◆ WHAT YOU ARE ASKED TO DO:
Echo the data below word for word, from its first line through the line that contains "will (x=667, y=590).", including both of those lines.
-------- DATASET EXCERPTS --------
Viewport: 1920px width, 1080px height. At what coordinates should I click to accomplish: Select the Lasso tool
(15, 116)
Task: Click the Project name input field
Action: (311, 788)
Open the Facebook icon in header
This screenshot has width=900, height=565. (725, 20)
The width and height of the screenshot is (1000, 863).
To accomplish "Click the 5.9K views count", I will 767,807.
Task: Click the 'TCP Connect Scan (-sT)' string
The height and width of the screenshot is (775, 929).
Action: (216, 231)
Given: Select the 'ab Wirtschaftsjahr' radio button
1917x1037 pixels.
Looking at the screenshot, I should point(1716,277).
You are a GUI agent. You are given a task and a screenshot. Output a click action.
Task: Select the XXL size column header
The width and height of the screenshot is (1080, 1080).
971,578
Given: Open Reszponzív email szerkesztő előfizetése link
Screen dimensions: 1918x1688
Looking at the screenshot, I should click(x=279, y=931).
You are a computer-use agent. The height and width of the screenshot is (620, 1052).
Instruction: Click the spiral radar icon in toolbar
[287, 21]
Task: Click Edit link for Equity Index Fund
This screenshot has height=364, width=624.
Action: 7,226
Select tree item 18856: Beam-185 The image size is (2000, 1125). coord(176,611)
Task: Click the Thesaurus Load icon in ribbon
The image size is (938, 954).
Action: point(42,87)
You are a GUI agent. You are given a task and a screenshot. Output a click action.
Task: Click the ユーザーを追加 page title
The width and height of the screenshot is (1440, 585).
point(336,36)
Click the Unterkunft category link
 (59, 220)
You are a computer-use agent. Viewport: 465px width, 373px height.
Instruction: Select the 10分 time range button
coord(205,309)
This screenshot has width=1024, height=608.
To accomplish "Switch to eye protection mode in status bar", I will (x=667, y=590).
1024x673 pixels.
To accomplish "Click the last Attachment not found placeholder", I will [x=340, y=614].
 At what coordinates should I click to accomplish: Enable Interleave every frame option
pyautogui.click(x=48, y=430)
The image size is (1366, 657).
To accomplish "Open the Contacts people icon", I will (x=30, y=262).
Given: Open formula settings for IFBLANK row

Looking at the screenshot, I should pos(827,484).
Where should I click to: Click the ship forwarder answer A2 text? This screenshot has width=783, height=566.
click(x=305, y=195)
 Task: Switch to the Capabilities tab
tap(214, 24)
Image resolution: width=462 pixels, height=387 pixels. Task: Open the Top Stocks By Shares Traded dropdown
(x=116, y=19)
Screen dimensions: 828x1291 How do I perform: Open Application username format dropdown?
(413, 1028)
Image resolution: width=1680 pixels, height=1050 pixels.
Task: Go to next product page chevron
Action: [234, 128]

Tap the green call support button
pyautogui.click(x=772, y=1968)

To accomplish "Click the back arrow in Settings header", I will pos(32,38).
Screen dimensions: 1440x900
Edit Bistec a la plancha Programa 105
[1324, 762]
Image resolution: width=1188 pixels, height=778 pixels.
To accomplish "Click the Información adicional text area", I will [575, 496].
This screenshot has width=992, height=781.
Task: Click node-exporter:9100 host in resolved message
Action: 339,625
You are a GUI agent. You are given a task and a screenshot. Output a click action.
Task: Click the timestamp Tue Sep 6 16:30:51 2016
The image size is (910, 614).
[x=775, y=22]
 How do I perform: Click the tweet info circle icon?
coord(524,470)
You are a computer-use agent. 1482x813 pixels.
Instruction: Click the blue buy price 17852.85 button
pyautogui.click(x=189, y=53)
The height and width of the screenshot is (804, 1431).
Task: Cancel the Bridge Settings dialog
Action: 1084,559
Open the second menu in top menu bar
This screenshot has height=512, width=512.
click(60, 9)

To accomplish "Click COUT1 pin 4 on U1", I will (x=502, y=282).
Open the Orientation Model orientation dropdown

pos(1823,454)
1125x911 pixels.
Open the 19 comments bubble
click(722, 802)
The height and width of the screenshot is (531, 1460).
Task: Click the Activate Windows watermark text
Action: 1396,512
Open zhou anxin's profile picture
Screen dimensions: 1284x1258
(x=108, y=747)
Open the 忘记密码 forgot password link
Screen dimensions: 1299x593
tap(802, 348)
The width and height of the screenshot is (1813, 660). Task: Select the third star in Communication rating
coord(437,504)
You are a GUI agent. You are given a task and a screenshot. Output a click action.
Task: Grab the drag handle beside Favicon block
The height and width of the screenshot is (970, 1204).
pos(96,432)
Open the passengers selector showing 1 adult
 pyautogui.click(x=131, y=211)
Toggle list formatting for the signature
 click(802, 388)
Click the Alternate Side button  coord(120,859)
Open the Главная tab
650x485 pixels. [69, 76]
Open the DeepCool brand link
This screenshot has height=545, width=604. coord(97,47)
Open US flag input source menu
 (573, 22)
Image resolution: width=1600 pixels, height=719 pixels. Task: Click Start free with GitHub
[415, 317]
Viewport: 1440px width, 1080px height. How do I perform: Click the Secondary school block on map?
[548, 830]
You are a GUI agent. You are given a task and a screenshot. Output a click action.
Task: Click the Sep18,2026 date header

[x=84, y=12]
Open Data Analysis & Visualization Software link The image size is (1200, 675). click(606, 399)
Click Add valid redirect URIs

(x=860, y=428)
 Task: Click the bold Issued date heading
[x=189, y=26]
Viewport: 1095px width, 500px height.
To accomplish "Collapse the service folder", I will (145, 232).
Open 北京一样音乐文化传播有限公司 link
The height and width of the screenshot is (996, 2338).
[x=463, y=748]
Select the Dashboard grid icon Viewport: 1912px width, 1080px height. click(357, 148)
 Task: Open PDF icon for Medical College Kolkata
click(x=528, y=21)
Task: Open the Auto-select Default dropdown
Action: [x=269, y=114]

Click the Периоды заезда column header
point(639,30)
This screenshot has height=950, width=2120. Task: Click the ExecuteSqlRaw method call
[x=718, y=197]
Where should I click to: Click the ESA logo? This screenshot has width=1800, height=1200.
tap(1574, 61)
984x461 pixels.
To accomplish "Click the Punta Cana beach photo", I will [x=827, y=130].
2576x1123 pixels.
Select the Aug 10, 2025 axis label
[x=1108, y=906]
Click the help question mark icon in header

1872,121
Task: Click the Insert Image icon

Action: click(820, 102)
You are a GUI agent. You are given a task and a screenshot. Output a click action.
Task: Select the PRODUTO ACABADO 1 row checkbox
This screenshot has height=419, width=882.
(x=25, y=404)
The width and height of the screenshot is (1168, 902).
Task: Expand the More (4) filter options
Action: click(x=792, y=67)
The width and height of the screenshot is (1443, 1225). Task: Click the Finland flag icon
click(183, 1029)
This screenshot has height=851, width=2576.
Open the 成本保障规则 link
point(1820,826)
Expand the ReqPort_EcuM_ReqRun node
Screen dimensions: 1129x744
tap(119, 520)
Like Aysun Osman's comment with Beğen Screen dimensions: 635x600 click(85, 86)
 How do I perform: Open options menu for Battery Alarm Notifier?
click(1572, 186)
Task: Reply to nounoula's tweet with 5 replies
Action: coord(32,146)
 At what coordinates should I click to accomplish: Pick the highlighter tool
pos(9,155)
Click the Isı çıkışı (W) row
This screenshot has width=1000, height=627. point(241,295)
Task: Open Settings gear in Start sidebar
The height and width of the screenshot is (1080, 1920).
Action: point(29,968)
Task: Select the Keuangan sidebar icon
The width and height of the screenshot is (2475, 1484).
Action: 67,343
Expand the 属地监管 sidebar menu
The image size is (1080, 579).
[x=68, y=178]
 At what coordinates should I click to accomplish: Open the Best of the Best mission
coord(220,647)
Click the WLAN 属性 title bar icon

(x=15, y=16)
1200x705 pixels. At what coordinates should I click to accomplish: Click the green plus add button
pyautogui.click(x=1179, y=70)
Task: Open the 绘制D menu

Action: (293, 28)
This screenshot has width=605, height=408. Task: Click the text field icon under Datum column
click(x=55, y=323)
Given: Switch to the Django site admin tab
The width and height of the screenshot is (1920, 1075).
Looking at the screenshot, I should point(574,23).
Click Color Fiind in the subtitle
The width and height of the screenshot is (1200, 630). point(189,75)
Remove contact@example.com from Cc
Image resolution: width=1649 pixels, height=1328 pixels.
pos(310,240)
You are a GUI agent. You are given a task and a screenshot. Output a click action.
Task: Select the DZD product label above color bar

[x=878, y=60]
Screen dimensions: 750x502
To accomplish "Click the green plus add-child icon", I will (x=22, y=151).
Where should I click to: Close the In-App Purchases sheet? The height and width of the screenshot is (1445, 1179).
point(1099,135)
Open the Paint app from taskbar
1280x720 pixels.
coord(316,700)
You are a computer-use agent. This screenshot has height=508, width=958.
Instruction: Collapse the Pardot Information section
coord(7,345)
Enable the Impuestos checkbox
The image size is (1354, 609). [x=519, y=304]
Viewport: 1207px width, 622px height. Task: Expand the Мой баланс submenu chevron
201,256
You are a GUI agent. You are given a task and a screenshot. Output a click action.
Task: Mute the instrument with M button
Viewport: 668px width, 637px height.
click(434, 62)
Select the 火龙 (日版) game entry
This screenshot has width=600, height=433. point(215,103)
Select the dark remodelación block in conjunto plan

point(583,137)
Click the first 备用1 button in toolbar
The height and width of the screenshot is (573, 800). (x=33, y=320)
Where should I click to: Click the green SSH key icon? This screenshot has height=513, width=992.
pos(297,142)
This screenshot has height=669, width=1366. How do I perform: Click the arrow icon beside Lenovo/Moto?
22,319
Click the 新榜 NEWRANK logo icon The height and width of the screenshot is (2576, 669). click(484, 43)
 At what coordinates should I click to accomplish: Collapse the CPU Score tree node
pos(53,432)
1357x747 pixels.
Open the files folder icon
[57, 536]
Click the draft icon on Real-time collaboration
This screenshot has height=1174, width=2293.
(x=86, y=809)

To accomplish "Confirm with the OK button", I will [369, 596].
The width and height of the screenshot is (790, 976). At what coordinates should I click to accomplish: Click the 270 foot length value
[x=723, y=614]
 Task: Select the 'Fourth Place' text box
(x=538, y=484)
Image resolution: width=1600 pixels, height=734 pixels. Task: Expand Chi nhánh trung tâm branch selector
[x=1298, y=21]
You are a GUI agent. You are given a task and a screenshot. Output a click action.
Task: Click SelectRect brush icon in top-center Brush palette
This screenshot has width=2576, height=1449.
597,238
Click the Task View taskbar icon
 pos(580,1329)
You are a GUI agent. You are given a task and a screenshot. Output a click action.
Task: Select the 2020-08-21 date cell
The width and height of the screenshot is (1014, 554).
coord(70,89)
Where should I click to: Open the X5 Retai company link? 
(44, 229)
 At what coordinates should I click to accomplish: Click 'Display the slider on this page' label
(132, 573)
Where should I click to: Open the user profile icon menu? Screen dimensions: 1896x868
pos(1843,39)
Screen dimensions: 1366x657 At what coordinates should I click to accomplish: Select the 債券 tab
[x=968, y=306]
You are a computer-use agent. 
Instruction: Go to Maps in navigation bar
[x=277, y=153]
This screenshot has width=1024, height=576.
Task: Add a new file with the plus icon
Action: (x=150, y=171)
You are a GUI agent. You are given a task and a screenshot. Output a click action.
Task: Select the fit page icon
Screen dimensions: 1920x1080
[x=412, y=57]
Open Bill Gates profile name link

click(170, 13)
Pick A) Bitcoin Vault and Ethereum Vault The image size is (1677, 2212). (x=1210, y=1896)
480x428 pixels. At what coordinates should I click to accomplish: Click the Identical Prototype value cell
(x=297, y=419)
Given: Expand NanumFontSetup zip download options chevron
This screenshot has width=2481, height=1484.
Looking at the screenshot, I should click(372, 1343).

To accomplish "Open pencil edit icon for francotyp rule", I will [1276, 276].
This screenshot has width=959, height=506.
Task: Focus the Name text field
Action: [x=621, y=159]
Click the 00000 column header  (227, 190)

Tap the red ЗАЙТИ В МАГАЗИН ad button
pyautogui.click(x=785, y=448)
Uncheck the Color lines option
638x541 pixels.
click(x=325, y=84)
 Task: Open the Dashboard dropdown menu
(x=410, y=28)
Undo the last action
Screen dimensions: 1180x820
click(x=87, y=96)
--------
◆ COMPLETED EXERCISE:
Viewport: 1920px width, 1080px height. At what coordinates should I click to accomplish: Select the Lasso tool
(15, 116)
Task: Click the Project name input field
Action: (311, 788)
Open the Facebook icon in header
This screenshot has width=900, height=565. (725, 20)
The width and height of the screenshot is (1000, 863).
To accomplish "Click the 5.9K views count", I will 767,807.
Task: Click the 'TCP Connect Scan (-sT)' string
The height and width of the screenshot is (775, 929).
Action: (216, 231)
Given: Select the 'ab Wirtschaftsjahr' radio button
1917x1037 pixels.
Looking at the screenshot, I should point(1716,277).
You are a GUI agent. You are given a task and a screenshot. Output a click action.
Task: Select the XXL size column header
The width and height of the screenshot is (1080, 1080).
971,578
Given: Open Reszponzív email szerkesztő előfizetése link
Screen dimensions: 1918x1688
Looking at the screenshot, I should click(x=279, y=931).
You are a computer-use agent. The height and width of the screenshot is (620, 1052).
Instruction: Click the spiral radar icon in toolbar
[287, 21]
Task: Click Edit link for Equity Index Fund
This screenshot has height=364, width=624.
Action: 7,226
Select tree item 18856: Beam-185 The image size is (2000, 1125). coord(176,611)
Task: Click the Thesaurus Load icon in ribbon
The image size is (938, 954).
Action: point(42,87)
You are a GUI agent. You are given a task and a screenshot. Output a click action.
Task: Click the ユーザーを追加 page title
The width and height of the screenshot is (1440, 585).
point(336,36)
Click the Unterkunft category link
 (59, 220)
You are a computer-use agent. Viewport: 465px width, 373px height.
Instruction: Select the 10分 time range button
coord(205,309)
This screenshot has width=1024, height=608.
To accomplish "Switch to eye protection mode in status bar", I will (x=667, y=590).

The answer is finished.